Snyder was not the only person organizing action for social justice.  Through his activism in prison he made important connections that would shape his life after prison. While serving time in Danbury, Snyder befriended and organized with Daniel and Philip Berrigan, two anti-war priests who had been imprisoned for destroying draft records. The brothers strongly influenced Snyder, who became a follower of their radical brand of Catholicism. After their release, Snyder and the Berrigans teamed up in New York for anti-war marches protesting the US’s involvement in Vietnam. Immediately following those marches, another former inmate imprisoned with Snyder at Danbury, Tom Ireland, asked him to join CCNV in 1973, igniting Snyder’s influential work with and for the homeless.[9]

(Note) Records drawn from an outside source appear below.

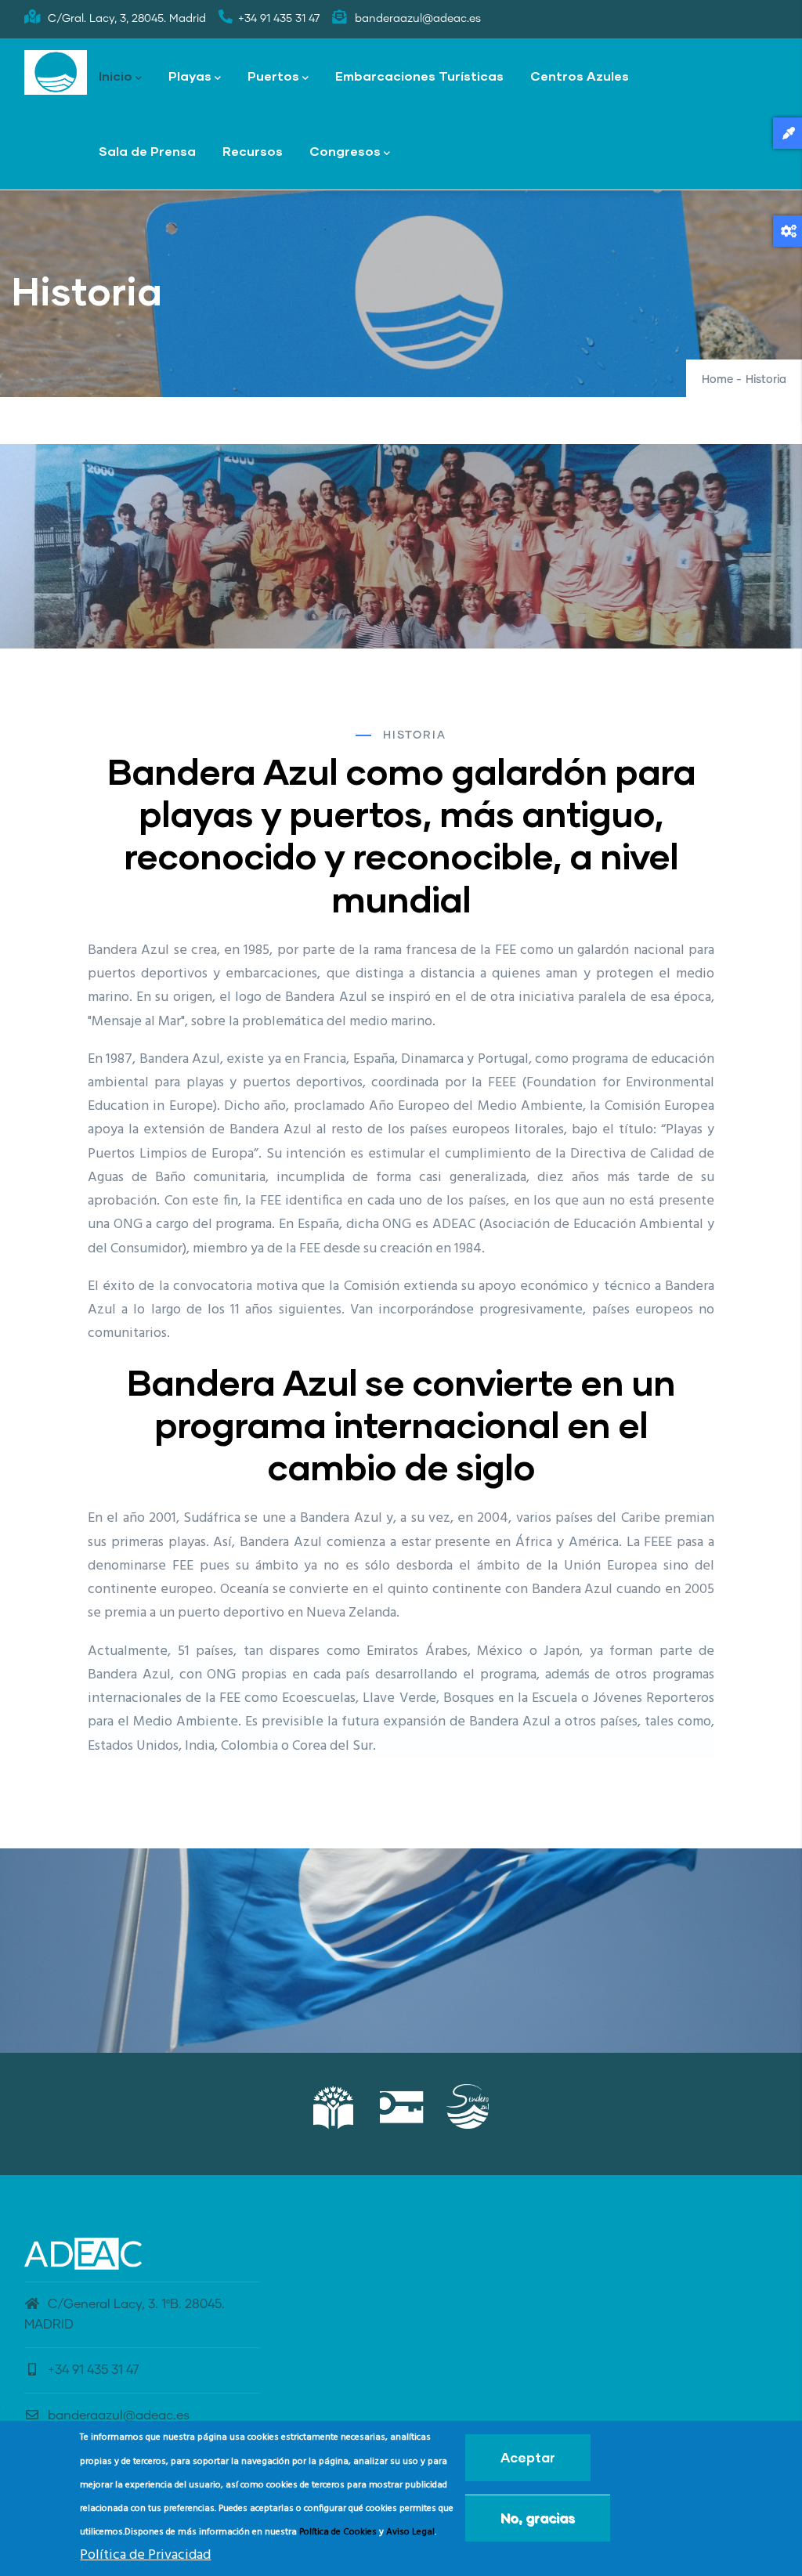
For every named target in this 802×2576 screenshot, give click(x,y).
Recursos (252, 150)
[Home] (55, 72)
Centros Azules (579, 75)
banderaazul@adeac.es (119, 2415)
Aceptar (527, 2457)
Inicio (115, 75)
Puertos (273, 75)
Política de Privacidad (145, 2555)
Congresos (345, 150)
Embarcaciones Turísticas (419, 75)
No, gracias (537, 2517)
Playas (189, 75)
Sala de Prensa (147, 150)
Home (717, 379)
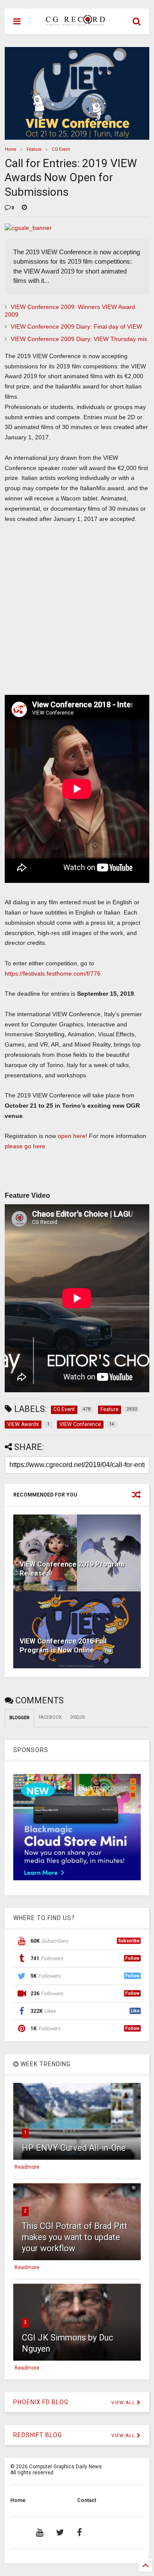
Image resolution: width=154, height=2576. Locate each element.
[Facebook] (79, 2532)
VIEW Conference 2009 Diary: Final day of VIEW (76, 326)
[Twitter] (60, 2532)
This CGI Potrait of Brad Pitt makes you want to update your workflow (74, 2237)
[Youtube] (39, 2532)
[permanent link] (24, 208)
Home (10, 149)
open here (72, 1135)
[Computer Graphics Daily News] (74, 21)
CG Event (61, 149)
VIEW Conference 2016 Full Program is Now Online (63, 1645)
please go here (25, 1146)
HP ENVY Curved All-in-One (74, 2148)
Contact (86, 2500)
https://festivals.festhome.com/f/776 (53, 973)
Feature (34, 149)
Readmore (27, 2167)
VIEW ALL (124, 2402)
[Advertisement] (72, 612)
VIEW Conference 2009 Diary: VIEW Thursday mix (79, 338)
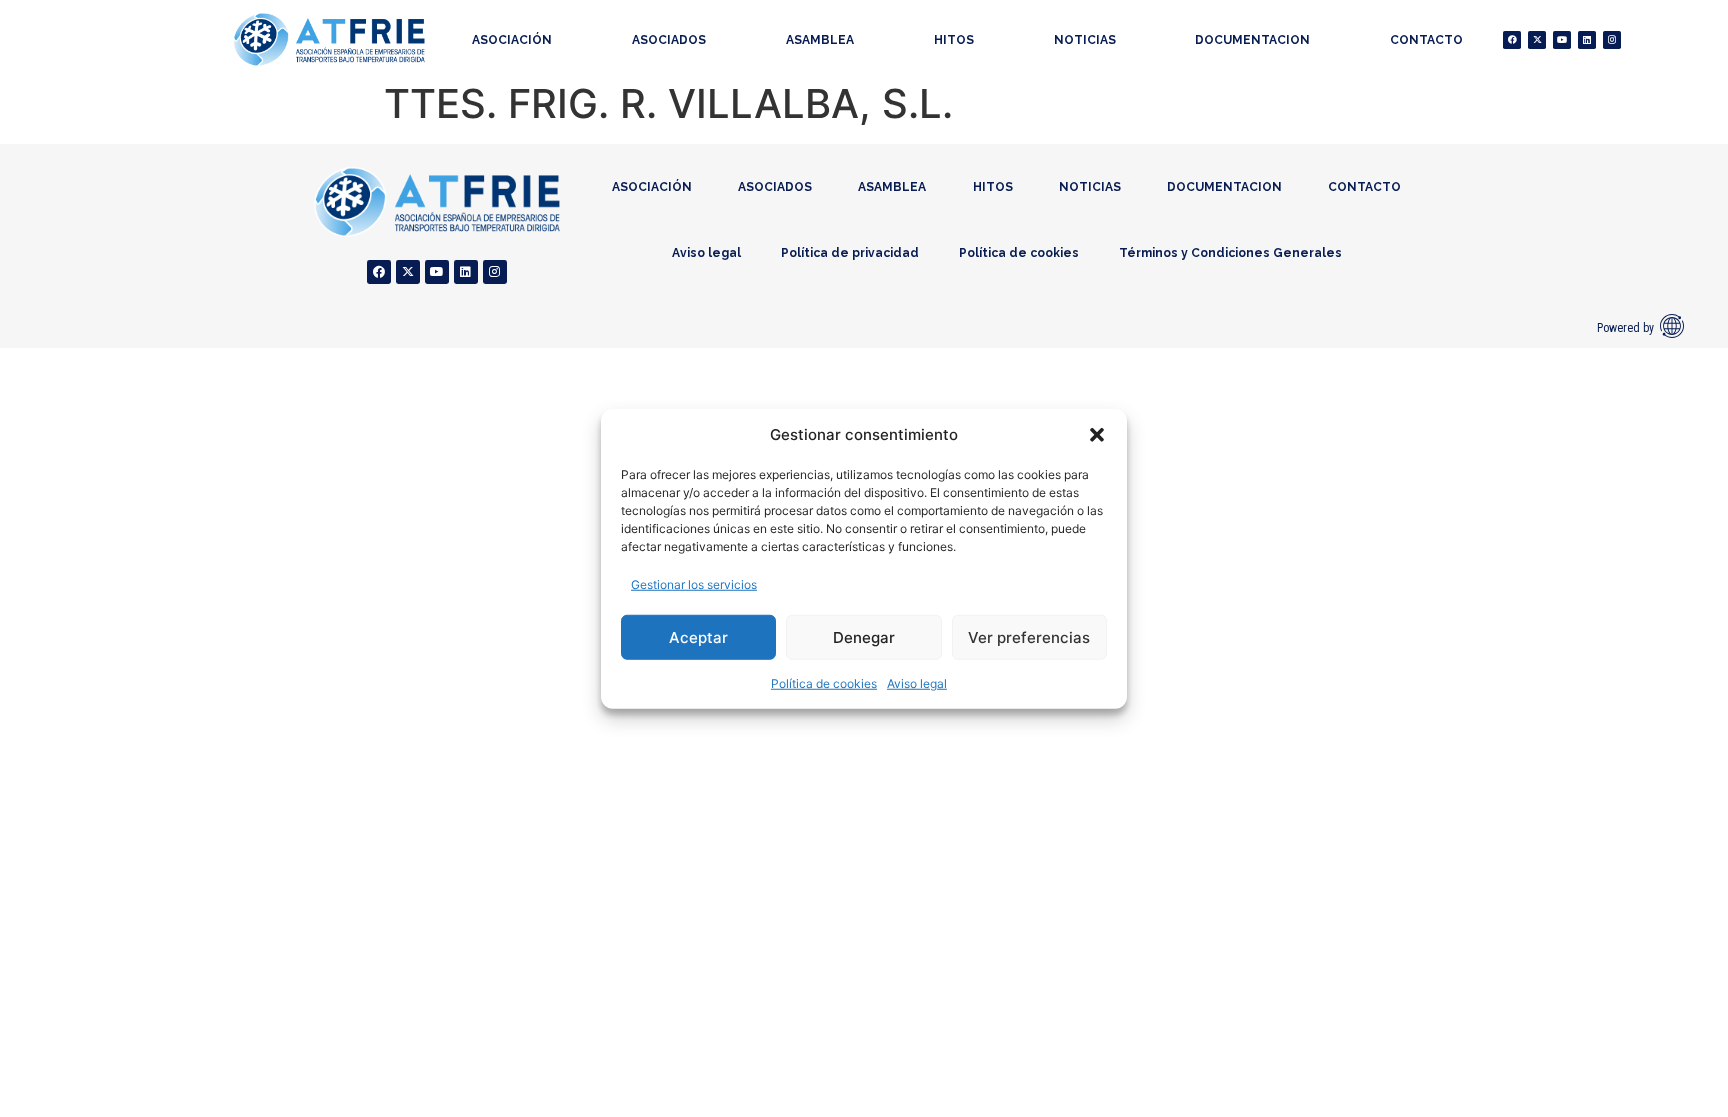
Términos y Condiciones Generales (1230, 253)
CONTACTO (1426, 40)
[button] (1097, 435)
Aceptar (698, 636)
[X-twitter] (1537, 40)
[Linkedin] (1587, 40)
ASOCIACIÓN (512, 40)
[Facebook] (1512, 40)
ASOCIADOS (669, 40)
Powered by (1625, 328)
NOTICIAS (1085, 40)
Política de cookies (824, 683)
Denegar (864, 636)
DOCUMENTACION (1252, 40)
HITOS (954, 40)
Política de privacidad (850, 253)
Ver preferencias (1029, 636)
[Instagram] (1612, 40)
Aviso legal (917, 683)
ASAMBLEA (820, 40)
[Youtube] (1562, 40)
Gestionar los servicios (694, 584)
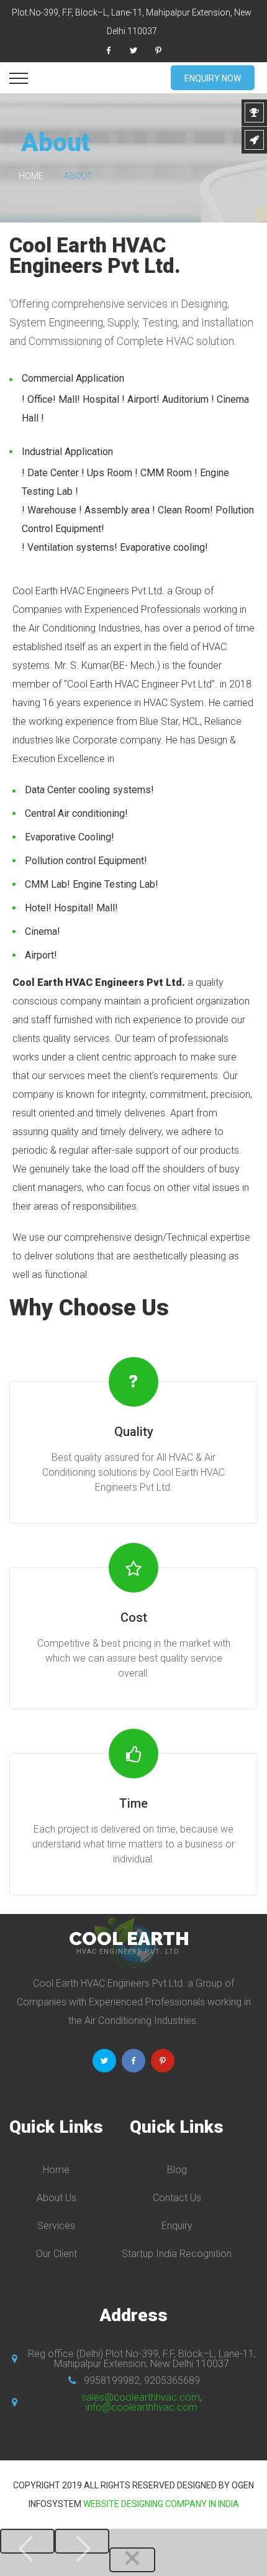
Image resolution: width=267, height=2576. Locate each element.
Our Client (56, 2254)
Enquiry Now (212, 78)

[1] Ellen Snyder. “Questionnaire About Mitch Snyder” (1970). Snyder Box 03 Folder 11. Special Collections Research Center, The George Washington University Libraries; New York Times, July 6, 1990.

[2] 1972_SnyderSentenceComputationRecord.jpg. Snyder Box 03 Folder 15. Special Collections Research Center, The George Washington University Libraries.

[3] “Another Fast Staged Here.” (1971, Oct 19). Snyder Box 03 Folder 25. Special Collections Research Center, The George Washington University Libraries.

[4] Snyder Prison Locations and Dates notecards. Snyder Box 01 Folder 09. Special Collections Research Center, The George Washington University Libraries.

[5] *Need Citation

[6] Mitch Snyder. “The Crime of Silence.” The Village Voice (1972, May 11). Snyder Box 03 Folder 25. Special Collections Research Center, The George Washington University Libraries; Mitch Snyder. “Letter to Congressman Anderson.” Personal correspondence (1971, Dec 14). Snyder Box 02 Folder 07. Special Collections Research Center, The George Washington University Libraries.

[7] Mitch Snyder. “Anatomy of a Prison Strike” (nd). Snyder Box 05 Folder 01. Special Collections Research Center, The George Washington University Libraries.

[8] Mitch Snyder. “Anatomy of a Prison Strike” (nd). Snyder Box 05 Folder 01. Special Collections Research Center, The George Washington University Libraries.

[9] Christine M. Elwell. “From Political Protest to Bureaucratic Service: The Transformation of Homeless Advocacy in the Nation’s Capital and the Eclipse of Political Discourse.” PhD Dissertation (Washington, D.C.: American University, 2008) 55; New York Times, July 6, 1990.